[BEE-9002] Cache Invalidation Strategies

INFO

TTL, event-driven invalidation, write-through, versioned keys -- how to keep cached data consistent with the source of truth without destroying cache utility.

Why Invalidation Is Hard

Phil Karlton, a developer at Netscape in the 1990s, is credited with the observation that has since become a staple of engineering culture:

"There are only two hard things in Computer Science: cache invalidation and naming things."

The quote first appeared online around 2005, but reportedly dates to the mid-1990s. It endures because it is precise. Naming things is hard because language is ambiguous. Cache invalidation is hard because of distributed time.

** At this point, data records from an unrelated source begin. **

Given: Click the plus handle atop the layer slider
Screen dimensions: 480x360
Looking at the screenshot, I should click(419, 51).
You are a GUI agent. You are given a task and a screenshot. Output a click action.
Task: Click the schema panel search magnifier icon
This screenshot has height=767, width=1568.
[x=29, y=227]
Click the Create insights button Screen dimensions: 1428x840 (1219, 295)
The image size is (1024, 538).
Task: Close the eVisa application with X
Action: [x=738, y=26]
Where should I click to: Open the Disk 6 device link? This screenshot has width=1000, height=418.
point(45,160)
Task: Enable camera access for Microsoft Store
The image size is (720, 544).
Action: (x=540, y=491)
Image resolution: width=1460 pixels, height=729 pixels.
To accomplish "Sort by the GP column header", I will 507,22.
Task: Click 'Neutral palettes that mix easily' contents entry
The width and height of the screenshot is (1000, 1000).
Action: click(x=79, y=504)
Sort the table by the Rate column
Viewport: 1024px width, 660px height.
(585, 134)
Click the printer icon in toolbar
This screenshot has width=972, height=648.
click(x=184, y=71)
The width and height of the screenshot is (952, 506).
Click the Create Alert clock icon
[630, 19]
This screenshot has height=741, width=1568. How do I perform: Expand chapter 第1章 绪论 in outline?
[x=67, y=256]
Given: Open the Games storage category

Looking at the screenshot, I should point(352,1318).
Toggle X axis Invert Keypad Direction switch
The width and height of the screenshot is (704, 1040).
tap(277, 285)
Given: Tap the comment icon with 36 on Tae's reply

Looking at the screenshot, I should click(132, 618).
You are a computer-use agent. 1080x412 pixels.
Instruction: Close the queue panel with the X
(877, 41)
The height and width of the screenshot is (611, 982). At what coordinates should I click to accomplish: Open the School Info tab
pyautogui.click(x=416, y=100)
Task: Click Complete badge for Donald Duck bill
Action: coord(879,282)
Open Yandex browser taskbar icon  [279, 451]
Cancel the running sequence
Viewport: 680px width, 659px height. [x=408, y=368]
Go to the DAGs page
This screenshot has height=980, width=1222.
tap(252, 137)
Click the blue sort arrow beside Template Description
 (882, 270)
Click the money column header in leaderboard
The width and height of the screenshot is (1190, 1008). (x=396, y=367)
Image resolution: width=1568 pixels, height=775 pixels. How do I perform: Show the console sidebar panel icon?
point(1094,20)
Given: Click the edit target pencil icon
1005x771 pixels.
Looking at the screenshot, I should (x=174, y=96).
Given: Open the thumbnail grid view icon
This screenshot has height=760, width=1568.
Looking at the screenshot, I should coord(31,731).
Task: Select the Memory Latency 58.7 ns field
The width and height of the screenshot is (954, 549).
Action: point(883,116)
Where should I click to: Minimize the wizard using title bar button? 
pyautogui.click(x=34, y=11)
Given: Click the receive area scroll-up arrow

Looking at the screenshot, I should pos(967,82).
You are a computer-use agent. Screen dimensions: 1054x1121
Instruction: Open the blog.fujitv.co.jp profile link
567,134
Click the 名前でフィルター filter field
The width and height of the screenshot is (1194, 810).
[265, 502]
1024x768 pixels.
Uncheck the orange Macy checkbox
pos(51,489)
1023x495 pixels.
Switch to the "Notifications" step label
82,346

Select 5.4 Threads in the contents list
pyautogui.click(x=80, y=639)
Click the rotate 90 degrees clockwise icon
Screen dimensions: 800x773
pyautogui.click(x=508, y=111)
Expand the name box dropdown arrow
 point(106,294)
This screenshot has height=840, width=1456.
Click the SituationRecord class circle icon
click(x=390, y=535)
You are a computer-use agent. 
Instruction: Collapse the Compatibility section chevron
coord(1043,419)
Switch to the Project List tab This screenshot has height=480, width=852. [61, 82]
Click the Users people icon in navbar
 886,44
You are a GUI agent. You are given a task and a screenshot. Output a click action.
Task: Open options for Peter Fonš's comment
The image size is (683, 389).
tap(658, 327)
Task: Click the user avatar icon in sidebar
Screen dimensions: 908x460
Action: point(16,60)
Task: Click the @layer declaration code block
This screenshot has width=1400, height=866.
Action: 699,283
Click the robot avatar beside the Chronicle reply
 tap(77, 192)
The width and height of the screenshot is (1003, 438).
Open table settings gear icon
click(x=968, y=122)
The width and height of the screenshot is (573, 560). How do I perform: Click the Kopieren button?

When you write data, you know it has changed. But copies of that data may exist in a Redis cluster, an in-process LRU map, a CDN edge node, and a downstream service's local cache -- all operating on their own clocks, with no shared mechanism for learning that a write occurred. Getting all of them to converge on the new value, at the right time, without either serving stale reads or missing cache entirely, is the core problem.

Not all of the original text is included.